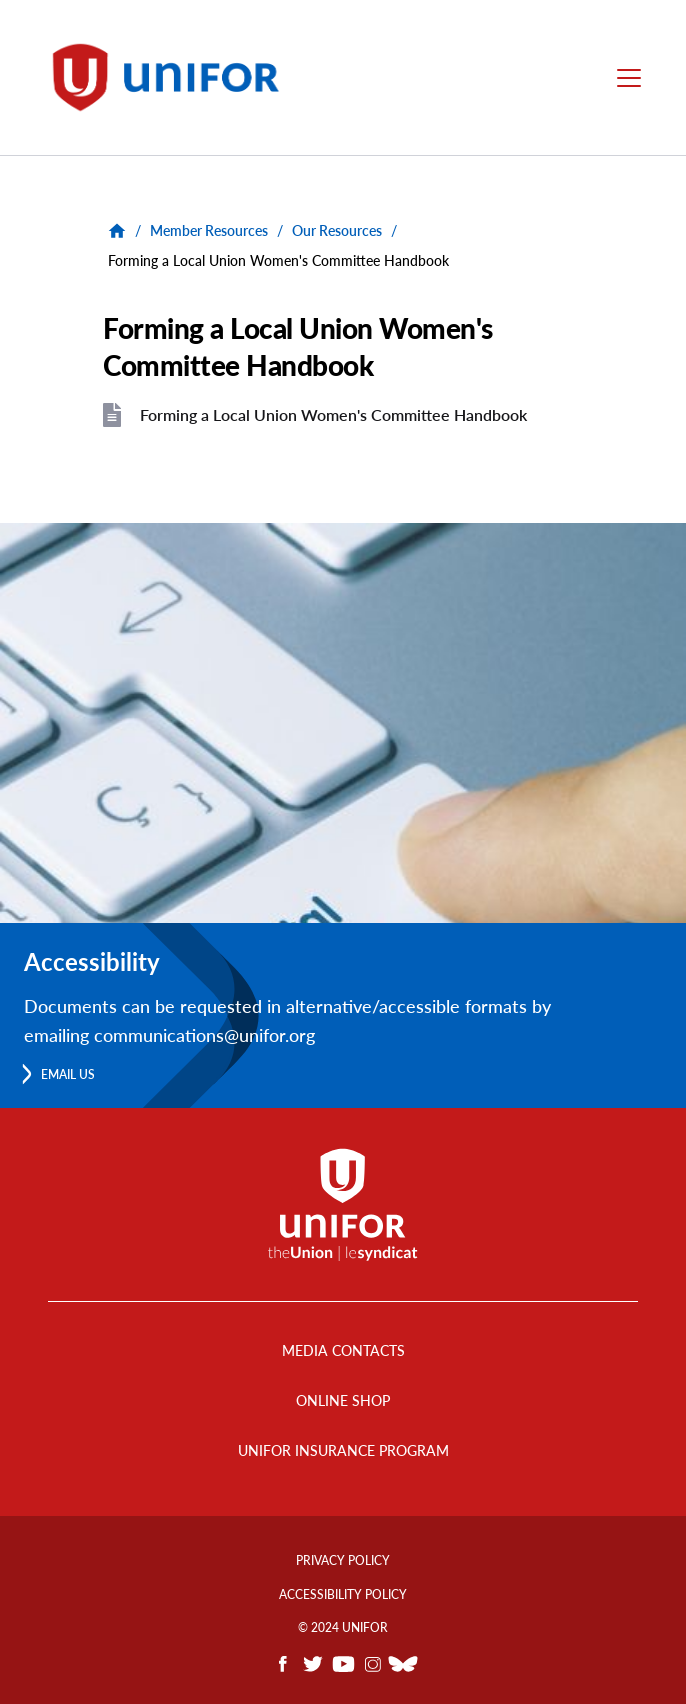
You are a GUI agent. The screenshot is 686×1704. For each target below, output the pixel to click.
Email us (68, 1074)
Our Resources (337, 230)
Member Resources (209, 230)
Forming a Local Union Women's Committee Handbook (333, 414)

==============================

**Required task**
Please copy every one of the entries above word for word, leaving out the pictures.

**In response**
You are a GUI agent. The screenshot is 686×1704. For each target below, output the pixel to click.
Email us (68, 1074)
Our Resources (337, 230)
Member Resources (209, 230)
Forming a Local Union Women's Committee Handbook (333, 414)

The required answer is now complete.